The records START

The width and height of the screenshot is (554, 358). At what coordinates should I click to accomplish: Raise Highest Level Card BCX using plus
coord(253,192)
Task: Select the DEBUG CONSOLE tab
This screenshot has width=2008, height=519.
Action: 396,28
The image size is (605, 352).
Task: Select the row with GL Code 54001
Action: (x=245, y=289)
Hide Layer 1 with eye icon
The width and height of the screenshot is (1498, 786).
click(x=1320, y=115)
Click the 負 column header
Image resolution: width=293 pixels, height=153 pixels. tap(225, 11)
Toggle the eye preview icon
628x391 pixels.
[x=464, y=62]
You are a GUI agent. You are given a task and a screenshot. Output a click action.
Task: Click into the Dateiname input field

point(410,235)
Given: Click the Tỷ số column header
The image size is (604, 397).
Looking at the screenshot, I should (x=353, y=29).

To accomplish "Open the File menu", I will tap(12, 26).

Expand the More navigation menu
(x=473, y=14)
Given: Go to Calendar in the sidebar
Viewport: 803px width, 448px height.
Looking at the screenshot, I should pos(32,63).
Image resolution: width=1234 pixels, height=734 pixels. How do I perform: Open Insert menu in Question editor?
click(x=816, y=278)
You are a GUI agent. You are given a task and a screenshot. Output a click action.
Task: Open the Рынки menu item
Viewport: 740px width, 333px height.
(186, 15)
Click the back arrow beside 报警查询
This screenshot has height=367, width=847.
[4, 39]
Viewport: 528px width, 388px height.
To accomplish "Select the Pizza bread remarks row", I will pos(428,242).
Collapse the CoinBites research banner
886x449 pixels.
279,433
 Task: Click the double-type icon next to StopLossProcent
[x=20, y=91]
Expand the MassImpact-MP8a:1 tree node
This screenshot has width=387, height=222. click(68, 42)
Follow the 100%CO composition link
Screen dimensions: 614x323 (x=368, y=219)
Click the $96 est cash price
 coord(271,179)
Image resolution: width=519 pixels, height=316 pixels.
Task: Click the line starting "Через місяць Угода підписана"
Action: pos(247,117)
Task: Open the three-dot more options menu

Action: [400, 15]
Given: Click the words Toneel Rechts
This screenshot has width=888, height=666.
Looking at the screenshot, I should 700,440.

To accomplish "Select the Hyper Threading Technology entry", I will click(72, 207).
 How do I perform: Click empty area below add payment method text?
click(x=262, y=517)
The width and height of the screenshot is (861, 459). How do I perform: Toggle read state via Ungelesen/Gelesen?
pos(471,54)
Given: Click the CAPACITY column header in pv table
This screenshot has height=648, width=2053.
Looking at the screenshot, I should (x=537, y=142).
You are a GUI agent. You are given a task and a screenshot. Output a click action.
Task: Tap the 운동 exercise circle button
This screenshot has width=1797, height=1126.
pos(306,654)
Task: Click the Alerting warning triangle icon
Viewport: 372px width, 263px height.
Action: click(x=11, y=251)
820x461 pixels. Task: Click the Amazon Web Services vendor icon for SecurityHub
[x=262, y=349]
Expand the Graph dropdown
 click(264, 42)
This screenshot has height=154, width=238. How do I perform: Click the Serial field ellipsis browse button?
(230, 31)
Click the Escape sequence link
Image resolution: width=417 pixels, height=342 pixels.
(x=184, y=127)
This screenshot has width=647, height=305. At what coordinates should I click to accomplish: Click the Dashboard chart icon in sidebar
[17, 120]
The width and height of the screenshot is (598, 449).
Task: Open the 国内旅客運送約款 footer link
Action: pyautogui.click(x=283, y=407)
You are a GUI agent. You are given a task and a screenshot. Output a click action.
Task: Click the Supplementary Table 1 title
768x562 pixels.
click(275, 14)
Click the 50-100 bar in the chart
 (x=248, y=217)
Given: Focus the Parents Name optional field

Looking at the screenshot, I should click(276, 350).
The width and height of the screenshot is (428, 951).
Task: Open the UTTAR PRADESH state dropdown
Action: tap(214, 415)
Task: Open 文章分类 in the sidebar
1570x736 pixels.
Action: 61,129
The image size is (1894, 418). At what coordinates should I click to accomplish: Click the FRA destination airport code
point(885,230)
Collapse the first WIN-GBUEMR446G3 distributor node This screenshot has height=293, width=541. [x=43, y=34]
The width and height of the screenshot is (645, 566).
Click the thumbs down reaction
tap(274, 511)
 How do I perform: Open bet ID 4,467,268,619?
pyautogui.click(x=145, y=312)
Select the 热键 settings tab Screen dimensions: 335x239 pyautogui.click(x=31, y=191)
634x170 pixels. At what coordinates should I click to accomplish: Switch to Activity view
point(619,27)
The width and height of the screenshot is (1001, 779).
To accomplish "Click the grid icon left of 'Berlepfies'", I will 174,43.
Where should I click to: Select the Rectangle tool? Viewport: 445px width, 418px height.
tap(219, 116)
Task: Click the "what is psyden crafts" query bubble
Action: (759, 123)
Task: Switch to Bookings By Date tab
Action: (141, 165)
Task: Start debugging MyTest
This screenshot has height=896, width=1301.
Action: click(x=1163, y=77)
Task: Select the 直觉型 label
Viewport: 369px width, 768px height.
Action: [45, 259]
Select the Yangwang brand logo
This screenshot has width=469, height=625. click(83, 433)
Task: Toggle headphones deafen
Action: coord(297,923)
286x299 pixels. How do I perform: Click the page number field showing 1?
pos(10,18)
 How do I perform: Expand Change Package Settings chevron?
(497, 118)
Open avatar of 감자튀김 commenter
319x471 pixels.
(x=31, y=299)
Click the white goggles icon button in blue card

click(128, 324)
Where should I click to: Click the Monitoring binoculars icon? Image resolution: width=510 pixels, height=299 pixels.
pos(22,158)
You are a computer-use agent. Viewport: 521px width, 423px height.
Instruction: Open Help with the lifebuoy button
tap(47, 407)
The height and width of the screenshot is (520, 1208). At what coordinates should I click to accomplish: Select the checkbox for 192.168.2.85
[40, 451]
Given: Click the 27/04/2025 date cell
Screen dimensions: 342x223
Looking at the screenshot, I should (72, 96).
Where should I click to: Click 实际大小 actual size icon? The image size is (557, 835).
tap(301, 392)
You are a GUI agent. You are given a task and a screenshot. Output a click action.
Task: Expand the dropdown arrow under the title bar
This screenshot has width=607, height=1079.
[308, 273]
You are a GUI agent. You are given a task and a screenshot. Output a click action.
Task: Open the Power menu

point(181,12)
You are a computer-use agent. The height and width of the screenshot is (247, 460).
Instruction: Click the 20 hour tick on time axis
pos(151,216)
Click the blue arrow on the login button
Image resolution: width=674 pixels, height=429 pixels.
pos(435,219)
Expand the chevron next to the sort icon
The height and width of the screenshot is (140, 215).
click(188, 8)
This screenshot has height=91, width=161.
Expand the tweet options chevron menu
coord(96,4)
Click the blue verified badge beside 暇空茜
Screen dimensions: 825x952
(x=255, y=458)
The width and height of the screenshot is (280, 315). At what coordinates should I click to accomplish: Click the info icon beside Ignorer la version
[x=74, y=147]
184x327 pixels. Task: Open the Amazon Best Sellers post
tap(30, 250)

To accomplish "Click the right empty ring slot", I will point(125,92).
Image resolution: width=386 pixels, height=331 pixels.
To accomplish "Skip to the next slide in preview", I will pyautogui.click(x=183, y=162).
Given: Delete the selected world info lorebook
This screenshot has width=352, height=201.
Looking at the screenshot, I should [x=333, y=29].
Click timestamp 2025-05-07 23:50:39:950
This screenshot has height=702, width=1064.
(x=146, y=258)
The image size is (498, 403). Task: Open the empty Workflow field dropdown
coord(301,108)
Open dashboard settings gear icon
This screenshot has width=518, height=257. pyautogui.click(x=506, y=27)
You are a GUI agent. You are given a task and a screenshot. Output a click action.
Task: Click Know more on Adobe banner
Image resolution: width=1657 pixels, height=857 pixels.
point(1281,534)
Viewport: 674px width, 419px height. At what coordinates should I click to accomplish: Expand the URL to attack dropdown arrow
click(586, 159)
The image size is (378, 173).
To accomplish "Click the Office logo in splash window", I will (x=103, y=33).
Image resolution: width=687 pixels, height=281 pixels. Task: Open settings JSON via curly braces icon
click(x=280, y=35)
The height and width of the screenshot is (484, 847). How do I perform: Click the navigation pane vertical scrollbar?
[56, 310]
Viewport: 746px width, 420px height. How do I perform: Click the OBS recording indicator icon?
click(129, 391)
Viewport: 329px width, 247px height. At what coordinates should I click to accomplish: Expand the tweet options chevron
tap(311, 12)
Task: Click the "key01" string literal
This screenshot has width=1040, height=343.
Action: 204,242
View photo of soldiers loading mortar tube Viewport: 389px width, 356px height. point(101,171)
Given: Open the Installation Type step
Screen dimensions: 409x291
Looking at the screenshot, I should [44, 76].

The records END

Aim of the task:
Retype word for word everything in the listing above from the line that holds "This screenshot has height=91, width=161." down to the line that holds "Given: Delete the". Keep both end lines and leave out the rest.

Task response:
This screenshot has height=91, width=161.
Expand the tweet options chevron menu
coord(96,4)
Click the blue verified badge beside 暇空茜
Screen dimensions: 825x952
(x=255, y=458)
The width and height of the screenshot is (280, 315). At what coordinates should I click to accomplish: Click the info icon beside Ignorer la version
[x=74, y=147]
184x327 pixels. Task: Open the Amazon Best Sellers post
tap(30, 250)

To accomplish "Click the right empty ring slot", I will point(125,92).
Image resolution: width=386 pixels, height=331 pixels.
To accomplish "Skip to the next slide in preview", I will pyautogui.click(x=183, y=162).
Given: Delete the selected world info lorebook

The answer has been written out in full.